If you are referencing the same substring multiple times then it may well be worth pulling everything out once and dumping the giant string. You will incur overhead in the arrays to store all these substrings.
If it's generally a "one off" access then Substring it, otherwise consider partitioning up. Perhaps System.Data.DataTable
would be of use? If you're doing multiple accesses and parsing to other data types then DataTable
looks more attractive to me. If you only need one record in memory at a time then a Dictionary<string,object>
should be sufficient to hold one record (field names have to be unique).
Alternatively, you could write a custom, generic class that handles fixed-length record reading for you. Indicate the start index of each field and the type of the field. The length of the field is inferred by the start of the next field (exception is the last field which can be inferred from the total record length). The types can be auto-converted using the likes of int.Parse()
, double.Parse()
, bool.Parse()
, etc.
RecordParser r = new RecordParser();
r.AddField("Name", 0, typeof(string));
r.AddField("Age", 48, typeof(int));
r.AddField("SystemId", 58, typeof(Guid));
r.RecordLength(80);
Dictionary<string, object> data = r.Parse(recordString);
If reflection suits your fancy:
[RecordLength(80)]
public class MyRecord
{
[RecordFieldOffset(0)]
string Name;
[RecordFieldOffset(48)]
int Age;
[RecordFieldOffset(58)]
Guid Systemid;
}
Simply run through the properties where you can get the PropertyInfo.PropertyType
to know how to deal with the sub string from the record; you can pull out the offsets and total length from the attributes; and return an instance of your class with the data populated. Essentially, you could use reflection to pull out information to call RecordParser.AddField() and RecordLength() from my previous suggestion.
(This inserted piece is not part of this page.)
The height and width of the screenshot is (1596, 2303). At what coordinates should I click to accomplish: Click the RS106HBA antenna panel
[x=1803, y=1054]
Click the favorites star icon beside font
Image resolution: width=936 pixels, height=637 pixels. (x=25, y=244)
Then wrap it all up into a neat little, no-fuss class:
RecordParser<MyRecord> r = new RecordParser<MyRecord>();
MyRecord data = r.Parse(recordString);
Could even go so far to call r.EnumerateFile("path\to\file")
and use the yield return
enumeration syntax to parse out records
RecordParser<MyRecord> r = new RecordParser<MyRecord>();
foreach (MyRecord data in r.EnumerateFile("foo.dat"))
{
// Do stuff with record
}